▸ **Extracted text**:
* Begin *
1. Set up the environment

  •  I created a virtual environment and installed all necessary dependencies like PyTorch, PyTorch Lightning, and other required libraries by adding them to `requirements.txt`
  • I made sure everything was containerized using Docker. I wrote three separate Dockerfiles for different purposes:  
  • `Dockerfile.training` for training the model.  
  • `Dockerfile.inference` for deploying the model for inference.

2. Managed datasets

I used DVC (Data Version Control) to handle the dataset versions. This allowed me to track changes in the datasets and ensure the reproducibility of the model training process.

The `.dvc` directory was configured to track large files and datasets that were stored separately from the codebase (with S3 bucket configured as DVC remote)
* End *
▸ **Exercise set**:
[1] In the project notes above, which tool handled the dataset versions?
[2] Copy a passage from the project notes above, starting at the words "I used DVC (Data" and stopping after "as DVC remote)".

▸ **Extracted data**:
* Begin *
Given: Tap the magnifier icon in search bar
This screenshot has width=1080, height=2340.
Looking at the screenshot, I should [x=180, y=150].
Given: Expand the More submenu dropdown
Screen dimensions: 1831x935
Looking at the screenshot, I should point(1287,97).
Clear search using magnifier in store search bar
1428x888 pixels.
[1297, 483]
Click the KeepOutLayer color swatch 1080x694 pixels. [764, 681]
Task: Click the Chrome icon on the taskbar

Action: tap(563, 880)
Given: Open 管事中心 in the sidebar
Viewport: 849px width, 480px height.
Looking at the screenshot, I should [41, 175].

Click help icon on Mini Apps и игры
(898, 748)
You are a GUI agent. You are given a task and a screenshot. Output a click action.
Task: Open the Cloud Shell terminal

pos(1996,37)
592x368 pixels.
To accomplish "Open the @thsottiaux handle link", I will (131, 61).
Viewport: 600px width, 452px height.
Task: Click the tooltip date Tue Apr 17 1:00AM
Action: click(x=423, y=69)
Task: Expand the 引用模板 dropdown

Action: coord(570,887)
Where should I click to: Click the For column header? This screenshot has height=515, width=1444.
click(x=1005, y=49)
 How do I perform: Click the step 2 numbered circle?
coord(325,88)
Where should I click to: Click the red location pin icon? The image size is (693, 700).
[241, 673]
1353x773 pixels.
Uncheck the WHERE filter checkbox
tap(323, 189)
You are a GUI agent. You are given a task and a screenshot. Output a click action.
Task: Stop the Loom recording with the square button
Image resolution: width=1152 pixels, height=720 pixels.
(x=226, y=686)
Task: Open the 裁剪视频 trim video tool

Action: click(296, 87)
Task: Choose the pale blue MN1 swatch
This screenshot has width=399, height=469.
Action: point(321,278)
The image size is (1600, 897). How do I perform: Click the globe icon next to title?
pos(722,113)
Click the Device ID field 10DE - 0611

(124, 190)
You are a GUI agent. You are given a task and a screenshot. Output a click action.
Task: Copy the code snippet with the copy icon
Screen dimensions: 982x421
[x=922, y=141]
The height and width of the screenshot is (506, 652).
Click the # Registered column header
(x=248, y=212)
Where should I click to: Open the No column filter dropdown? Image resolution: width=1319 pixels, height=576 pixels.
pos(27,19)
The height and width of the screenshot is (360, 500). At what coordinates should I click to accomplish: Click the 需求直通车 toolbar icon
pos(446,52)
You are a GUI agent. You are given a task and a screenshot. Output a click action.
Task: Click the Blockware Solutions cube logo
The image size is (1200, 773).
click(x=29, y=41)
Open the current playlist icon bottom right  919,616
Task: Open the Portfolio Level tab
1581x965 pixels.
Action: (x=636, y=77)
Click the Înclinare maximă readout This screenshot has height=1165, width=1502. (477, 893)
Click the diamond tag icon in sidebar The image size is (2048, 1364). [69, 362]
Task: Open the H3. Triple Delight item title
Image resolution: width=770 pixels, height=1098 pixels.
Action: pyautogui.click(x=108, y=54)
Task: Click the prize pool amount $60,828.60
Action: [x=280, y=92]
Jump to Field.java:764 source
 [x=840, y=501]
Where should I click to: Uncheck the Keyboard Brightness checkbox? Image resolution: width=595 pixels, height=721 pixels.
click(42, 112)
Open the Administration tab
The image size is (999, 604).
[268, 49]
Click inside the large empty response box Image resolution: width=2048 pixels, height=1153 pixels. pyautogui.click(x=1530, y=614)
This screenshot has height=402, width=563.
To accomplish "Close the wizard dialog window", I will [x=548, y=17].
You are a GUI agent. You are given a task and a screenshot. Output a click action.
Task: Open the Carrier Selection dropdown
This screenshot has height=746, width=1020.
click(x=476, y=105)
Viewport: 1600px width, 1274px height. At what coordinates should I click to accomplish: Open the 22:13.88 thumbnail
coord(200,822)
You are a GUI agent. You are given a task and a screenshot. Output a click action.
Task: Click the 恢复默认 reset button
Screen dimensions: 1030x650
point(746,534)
* End *
▸ **Solutions to each task**:
[1] DVC (Data Version Control).

[2]
I used DVC (Data Version Control) to handle the dataset versions. This allowed me to track changes in the datasets and ensure the reproducibility of the model training process.

The `.dvc` directory was configured to track large files and datasets that were stored separately from the codebase (with S3 bucket configured as DVC remote)